Still, analysts contend that the meat analogue category won't fade from restaurant menus anytime soon. Denny's, for example, announced Monday that it will bring its Beyond Meat burger to stores in the U.S. and Canada after a successful test in Los Angeles. But restaurants that view plant-based burgers as a key to unlocking powerful new revenue streams should be wary. Only around 280 million veggie burgers are sold in the U.S. each year, compared to nearly 8 billion beef burgers, David Portalatin, VP and food industry advisor at NPD Group, told Restaurant Dive.
"It's important for everybody to remember that consumption of meat analogues is a very small behavior and always will be," Portalatin said. "On average, meat analogues are only consumed four times annually per capita compared to 108 times per capita for poultry."
Health perception drives demand
Plant-based meat does meet growing consumer demand for vegetarian fare, however, which they view as healthier than meat, Portalatin said.
This sentiment isn't rooted in science, however. Studies have shown that plant-based patties from Impossible and Beyond have nearly identical caloric value when compared to beef patties, and contain higher levels of sodium. Still, the perception is the primary driver for meat analogue purchases, Portalatin said.

→ **GIVEN DATA**

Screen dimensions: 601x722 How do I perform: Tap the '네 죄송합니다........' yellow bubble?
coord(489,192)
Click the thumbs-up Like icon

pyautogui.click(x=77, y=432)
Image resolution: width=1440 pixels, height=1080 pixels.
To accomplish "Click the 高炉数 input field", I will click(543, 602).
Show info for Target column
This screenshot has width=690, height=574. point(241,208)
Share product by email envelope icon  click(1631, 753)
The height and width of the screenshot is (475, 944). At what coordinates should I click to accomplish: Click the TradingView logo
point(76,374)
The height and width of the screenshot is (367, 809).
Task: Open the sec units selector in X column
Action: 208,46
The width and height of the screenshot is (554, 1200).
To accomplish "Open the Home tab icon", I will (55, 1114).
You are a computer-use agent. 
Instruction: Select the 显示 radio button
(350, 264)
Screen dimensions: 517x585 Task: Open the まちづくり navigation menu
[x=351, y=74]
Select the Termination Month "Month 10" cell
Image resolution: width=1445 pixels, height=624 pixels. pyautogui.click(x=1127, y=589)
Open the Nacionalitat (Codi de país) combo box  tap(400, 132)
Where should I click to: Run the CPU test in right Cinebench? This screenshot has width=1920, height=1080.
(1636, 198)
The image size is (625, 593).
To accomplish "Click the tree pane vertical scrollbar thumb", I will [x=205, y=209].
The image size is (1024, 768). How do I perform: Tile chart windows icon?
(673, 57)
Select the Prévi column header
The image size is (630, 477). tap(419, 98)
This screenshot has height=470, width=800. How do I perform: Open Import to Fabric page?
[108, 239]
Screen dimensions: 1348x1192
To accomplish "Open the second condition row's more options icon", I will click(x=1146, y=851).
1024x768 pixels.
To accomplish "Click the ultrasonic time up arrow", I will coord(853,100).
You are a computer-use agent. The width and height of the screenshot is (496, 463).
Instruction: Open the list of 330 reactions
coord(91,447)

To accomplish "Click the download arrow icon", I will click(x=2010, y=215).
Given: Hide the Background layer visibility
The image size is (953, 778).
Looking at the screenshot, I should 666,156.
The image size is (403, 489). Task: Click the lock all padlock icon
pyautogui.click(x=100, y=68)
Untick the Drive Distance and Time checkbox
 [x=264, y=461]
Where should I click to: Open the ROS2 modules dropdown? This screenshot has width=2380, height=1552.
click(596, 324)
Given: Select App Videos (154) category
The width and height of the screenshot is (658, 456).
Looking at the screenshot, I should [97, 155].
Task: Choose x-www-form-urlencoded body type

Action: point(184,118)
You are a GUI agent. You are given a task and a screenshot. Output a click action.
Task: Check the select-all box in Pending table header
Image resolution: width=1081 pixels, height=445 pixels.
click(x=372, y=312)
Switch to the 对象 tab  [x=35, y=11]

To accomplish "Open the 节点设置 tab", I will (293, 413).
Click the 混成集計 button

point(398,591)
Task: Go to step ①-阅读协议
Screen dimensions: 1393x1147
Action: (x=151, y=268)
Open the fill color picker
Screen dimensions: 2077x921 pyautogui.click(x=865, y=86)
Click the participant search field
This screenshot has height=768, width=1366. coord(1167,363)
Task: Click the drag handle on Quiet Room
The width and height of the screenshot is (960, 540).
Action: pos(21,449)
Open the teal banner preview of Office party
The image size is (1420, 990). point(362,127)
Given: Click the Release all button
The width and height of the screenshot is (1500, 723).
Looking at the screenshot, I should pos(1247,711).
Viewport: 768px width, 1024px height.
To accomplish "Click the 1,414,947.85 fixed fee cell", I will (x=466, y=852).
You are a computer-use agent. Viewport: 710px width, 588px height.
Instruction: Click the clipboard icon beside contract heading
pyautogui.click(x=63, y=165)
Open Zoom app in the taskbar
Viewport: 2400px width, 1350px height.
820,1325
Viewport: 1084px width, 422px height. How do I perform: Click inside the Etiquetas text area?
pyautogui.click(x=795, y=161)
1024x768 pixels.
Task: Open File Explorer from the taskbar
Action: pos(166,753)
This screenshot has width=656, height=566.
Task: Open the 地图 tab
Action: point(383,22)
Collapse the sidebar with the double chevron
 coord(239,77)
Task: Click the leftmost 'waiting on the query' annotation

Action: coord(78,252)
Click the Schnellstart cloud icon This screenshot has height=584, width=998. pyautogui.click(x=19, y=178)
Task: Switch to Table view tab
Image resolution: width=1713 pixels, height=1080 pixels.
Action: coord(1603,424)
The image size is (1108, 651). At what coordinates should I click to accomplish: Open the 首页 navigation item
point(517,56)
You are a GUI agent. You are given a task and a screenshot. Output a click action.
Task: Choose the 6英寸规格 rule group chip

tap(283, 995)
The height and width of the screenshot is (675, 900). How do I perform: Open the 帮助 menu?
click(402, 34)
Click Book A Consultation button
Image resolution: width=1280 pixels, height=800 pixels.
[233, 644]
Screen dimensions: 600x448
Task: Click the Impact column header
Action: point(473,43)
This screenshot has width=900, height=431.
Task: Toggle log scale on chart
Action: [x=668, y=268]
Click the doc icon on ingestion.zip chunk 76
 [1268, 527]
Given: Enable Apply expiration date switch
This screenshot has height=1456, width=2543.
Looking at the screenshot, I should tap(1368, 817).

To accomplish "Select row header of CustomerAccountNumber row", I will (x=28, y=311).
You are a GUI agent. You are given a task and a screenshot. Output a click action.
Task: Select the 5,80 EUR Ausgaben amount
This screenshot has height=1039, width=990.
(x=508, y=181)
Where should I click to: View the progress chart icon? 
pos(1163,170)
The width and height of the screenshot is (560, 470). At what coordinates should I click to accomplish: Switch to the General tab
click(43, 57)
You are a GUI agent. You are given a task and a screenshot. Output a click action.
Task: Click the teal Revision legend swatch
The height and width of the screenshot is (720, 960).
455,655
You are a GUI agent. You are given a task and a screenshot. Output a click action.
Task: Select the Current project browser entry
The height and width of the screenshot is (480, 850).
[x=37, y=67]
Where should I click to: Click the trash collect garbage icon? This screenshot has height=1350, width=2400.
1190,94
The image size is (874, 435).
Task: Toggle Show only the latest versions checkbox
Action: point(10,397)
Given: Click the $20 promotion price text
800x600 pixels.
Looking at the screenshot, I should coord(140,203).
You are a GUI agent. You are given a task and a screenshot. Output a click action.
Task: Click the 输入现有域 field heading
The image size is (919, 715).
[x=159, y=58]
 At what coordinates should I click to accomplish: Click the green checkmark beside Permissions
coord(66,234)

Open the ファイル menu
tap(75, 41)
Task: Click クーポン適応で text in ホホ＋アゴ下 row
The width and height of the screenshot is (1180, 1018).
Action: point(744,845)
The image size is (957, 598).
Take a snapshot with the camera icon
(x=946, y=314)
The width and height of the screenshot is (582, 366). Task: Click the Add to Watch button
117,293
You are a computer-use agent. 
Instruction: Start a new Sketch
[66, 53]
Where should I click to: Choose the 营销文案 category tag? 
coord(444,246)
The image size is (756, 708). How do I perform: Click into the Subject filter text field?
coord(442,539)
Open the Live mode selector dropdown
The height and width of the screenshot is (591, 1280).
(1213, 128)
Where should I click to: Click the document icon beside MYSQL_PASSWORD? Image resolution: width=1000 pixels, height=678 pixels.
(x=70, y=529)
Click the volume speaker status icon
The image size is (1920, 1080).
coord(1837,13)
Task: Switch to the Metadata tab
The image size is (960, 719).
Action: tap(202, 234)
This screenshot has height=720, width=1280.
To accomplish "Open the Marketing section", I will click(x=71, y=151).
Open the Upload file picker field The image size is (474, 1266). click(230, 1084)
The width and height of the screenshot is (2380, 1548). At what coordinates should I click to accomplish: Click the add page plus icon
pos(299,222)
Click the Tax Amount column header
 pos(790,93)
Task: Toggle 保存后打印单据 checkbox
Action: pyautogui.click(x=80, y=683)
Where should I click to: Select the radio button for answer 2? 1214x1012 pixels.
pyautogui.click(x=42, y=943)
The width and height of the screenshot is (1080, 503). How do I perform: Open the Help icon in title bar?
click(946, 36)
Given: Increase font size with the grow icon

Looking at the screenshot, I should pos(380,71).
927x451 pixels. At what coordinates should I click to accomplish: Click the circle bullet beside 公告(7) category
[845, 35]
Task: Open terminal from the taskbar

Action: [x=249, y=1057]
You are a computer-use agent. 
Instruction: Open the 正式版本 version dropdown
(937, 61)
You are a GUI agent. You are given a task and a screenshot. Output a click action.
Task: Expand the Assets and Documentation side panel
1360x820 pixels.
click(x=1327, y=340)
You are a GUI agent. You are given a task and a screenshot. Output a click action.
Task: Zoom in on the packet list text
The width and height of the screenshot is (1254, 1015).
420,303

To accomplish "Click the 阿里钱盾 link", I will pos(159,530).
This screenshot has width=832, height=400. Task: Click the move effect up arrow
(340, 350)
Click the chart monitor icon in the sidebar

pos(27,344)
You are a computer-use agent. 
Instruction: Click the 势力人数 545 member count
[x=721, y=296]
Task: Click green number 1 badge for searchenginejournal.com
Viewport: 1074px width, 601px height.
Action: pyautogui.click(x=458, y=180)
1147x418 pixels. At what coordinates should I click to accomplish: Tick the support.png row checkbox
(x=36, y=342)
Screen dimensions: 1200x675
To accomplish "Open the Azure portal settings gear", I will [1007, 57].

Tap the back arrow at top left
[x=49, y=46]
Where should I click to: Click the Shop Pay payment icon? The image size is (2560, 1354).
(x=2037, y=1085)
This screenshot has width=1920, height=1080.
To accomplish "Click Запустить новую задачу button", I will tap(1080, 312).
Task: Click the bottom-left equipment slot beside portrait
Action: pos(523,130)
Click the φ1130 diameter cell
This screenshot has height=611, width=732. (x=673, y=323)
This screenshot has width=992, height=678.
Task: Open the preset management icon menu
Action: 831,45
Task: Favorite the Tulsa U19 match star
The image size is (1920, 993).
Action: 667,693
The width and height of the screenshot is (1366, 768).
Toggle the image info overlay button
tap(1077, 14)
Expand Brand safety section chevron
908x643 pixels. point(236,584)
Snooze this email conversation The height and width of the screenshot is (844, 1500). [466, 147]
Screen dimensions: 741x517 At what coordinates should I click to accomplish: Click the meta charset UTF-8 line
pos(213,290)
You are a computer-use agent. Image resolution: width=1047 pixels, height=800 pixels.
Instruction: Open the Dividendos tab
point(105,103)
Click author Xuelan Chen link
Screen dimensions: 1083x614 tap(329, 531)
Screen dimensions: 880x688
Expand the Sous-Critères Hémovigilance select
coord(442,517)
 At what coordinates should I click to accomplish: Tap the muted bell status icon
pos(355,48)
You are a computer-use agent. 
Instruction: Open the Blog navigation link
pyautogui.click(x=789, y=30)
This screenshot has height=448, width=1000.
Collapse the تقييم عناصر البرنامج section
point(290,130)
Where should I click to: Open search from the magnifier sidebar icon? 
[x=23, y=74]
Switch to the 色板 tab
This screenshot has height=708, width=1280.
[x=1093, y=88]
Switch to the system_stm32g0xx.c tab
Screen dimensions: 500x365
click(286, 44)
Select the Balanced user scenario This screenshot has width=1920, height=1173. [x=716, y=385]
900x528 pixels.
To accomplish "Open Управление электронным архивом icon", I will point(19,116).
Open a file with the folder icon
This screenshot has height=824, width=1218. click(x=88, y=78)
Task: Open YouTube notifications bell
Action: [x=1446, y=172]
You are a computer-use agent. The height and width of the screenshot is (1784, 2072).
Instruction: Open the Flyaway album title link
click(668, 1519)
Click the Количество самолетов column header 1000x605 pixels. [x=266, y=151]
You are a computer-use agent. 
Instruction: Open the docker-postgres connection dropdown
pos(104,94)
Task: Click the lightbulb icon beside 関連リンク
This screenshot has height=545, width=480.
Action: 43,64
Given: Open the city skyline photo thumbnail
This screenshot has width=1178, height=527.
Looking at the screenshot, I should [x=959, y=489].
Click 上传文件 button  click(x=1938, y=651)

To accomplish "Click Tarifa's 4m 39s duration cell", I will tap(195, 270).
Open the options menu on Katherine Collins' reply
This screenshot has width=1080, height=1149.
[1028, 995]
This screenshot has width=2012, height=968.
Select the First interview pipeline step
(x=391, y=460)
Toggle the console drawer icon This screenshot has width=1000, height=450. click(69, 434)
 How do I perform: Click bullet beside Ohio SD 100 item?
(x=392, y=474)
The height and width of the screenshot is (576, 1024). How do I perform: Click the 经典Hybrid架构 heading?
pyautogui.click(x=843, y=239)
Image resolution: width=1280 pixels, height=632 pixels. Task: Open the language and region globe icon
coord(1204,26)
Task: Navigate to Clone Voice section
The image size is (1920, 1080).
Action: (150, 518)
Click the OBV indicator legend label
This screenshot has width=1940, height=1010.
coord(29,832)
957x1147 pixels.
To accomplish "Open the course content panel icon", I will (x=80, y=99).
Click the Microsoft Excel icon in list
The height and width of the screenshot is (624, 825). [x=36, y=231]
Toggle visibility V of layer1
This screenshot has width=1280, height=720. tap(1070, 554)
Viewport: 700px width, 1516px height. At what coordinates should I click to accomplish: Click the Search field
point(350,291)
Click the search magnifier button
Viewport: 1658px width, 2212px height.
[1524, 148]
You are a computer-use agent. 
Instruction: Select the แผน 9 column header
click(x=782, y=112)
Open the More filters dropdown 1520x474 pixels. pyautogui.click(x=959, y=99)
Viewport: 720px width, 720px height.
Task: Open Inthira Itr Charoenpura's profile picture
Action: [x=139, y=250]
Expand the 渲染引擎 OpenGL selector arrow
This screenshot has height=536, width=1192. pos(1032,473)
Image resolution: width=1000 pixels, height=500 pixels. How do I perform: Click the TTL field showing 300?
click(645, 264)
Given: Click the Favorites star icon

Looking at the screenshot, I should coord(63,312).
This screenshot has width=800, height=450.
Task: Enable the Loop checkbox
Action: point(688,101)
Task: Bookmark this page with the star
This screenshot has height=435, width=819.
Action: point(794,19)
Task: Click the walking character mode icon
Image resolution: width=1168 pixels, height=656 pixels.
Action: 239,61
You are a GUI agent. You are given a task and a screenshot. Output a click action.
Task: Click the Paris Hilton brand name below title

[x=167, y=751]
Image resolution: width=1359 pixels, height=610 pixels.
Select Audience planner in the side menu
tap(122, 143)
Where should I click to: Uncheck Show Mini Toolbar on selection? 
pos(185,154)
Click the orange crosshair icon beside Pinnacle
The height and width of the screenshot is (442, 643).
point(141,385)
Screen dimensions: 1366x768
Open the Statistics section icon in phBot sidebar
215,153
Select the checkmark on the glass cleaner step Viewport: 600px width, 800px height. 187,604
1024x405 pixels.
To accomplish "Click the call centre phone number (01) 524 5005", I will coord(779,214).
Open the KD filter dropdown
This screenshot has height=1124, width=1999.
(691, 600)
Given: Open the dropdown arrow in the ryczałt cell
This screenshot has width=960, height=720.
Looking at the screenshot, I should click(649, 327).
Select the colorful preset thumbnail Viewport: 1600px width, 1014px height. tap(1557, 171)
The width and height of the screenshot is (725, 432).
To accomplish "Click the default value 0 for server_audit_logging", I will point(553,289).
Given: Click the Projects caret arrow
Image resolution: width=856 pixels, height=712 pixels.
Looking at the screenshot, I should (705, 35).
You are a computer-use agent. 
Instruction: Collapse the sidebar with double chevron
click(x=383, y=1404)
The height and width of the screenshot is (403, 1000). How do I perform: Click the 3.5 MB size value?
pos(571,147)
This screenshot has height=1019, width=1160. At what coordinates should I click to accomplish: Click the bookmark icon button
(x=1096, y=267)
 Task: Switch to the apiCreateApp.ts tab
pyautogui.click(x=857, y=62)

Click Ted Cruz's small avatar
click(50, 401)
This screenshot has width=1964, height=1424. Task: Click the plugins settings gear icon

→ **EXERCISE GOAL**
Condense the paragraph of the plant-based meat excerpt that begins "Still, analysts contend" into a shorter version that keeps its main facts.

→ **REPLY TO THE EXERCISE**
Analysts expect meat analogues to stay on restaurant menus. Denny's, for instance, announced Monday that it will roll out its Beyond Meat burger in the U.S. and Canada after a successful Los Angeles test. Restaurants hoping for major new revenue should be cautious, though. According to David Portalatin, VP and food industry advisor at NPD Group, the U.S. sells only around 280 million veggie burgers a year, compared with nearly 8 billion beef burgers.